Copy the lines exactly as they appear, starting with the first line and going on through the line with "Action: click(x=283, y=267)".

--------------------------------------------------

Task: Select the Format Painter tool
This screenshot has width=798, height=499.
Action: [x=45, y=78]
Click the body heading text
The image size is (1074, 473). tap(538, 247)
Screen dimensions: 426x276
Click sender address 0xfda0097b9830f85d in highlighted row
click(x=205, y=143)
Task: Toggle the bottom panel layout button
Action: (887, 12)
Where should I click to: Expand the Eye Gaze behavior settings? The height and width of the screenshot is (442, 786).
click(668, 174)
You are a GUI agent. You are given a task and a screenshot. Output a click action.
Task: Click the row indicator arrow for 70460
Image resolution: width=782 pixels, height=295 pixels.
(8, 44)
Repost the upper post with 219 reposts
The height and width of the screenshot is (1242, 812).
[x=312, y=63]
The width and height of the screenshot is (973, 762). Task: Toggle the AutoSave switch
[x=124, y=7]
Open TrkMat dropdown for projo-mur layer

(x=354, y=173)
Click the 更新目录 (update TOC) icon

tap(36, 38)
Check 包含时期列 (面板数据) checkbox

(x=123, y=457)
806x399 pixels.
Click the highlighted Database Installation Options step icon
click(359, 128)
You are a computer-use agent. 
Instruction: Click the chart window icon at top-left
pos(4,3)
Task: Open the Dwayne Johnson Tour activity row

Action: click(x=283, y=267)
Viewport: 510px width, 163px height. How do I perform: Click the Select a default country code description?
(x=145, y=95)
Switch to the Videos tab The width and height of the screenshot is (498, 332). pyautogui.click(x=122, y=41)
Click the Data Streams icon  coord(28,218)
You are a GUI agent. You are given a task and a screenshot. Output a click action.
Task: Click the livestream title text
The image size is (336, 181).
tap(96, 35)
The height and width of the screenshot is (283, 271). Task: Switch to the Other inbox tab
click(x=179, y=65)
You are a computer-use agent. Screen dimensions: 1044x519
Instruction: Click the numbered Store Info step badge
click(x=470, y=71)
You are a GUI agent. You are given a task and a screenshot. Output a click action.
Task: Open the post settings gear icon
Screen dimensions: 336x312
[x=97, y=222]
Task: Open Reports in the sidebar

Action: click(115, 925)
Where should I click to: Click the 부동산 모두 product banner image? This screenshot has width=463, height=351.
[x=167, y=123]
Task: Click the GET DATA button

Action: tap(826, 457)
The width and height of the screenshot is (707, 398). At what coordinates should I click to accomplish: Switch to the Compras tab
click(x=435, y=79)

--------------------------------------------------

- **RESULT OF THIS TASK**:
Task: Select the Format Painter tool
This screenshot has width=798, height=499.
Action: [x=45, y=78]
Click the body heading text
The image size is (1074, 473). tap(538, 247)
Screen dimensions: 426x276
Click sender address 0xfda0097b9830f85d in highlighted row
click(x=205, y=143)
Task: Toggle the bottom panel layout button
Action: (887, 12)
Where should I click to: Expand the Eye Gaze behavior settings? The height and width of the screenshot is (442, 786).
click(668, 174)
You are a GUI agent. You are given a task and a screenshot. Output a click action.
Task: Click the row indicator arrow for 70460
Image resolution: width=782 pixels, height=295 pixels.
(8, 44)
Repost the upper post with 219 reposts
The height and width of the screenshot is (1242, 812).
[x=312, y=63]
The width and height of the screenshot is (973, 762). Task: Toggle the AutoSave switch
[x=124, y=7]
Open TrkMat dropdown for projo-mur layer

(x=354, y=173)
Click the 更新目录 (update TOC) icon

tap(36, 38)
Check 包含时期列 (面板数据) checkbox

(x=123, y=457)
806x399 pixels.
Click the highlighted Database Installation Options step icon
click(359, 128)
You are a computer-use agent. 
Instruction: Click the chart window icon at top-left
pos(4,3)
Task: Open the Dwayne Johnson Tour activity row

Action: click(x=283, y=267)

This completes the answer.